**TASK INSTRUCTIONS**
Your answer should be the lines below from the one holding "Viewport: 717px width, 413px height." through the one holding "The width and height of the screenshot is (823, 510).", copied exactly and with nothing else.
━━━
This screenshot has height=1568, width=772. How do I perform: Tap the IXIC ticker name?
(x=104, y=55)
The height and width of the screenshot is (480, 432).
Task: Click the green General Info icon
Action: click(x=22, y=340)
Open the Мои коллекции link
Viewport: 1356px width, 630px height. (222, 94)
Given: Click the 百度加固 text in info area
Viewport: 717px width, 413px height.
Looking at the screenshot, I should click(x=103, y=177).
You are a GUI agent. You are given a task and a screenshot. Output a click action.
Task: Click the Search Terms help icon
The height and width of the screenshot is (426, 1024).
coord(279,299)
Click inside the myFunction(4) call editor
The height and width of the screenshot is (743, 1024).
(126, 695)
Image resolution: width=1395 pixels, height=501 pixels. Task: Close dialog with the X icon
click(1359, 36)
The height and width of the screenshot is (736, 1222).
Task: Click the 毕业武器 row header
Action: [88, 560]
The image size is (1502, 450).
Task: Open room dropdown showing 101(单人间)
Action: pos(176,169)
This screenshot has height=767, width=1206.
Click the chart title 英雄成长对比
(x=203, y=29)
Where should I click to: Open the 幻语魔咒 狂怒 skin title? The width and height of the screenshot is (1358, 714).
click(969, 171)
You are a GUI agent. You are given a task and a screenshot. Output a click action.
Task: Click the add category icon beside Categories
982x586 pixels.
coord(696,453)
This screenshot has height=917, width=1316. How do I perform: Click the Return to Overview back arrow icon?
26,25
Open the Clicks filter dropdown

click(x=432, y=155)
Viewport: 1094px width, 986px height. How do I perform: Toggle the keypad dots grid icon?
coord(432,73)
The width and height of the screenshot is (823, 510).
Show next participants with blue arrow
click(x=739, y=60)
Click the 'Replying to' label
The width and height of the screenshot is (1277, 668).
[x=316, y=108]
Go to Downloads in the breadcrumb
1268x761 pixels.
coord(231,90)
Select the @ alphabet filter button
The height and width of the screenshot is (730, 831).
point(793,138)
━━━
**RESULT BELOW**
Viewport: 717px width, 413px height.
Looking at the screenshot, I should click(x=103, y=177).
You are a GUI agent. You are given a task and a screenshot. Output a click action.
Task: Click the Search Terms help icon
The height and width of the screenshot is (426, 1024).
coord(279,299)
Click inside the myFunction(4) call editor
The height and width of the screenshot is (743, 1024).
(126, 695)
Image resolution: width=1395 pixels, height=501 pixels. Task: Close dialog with the X icon
click(1359, 36)
The height and width of the screenshot is (736, 1222).
Task: Click the 毕业武器 row header
Action: [88, 560]
The image size is (1502, 450).
Task: Open room dropdown showing 101(单人间)
Action: pos(176,169)
This screenshot has height=767, width=1206.
Click the chart title 英雄成长对比
(x=203, y=29)
Where should I click to: Open the 幻语魔咒 狂怒 skin title? The width and height of the screenshot is (1358, 714).
click(969, 171)
You are a GUI agent. You are given a task and a screenshot. Output a click action.
Task: Click the add category icon beside Categories
982x586 pixels.
coord(696,453)
This screenshot has height=917, width=1316. How do I perform: Click the Return to Overview back arrow icon?
26,25
Open the Clicks filter dropdown

click(x=432, y=155)
Viewport: 1094px width, 986px height. How do I perform: Toggle the keypad dots grid icon?
coord(432,73)
The width and height of the screenshot is (823, 510).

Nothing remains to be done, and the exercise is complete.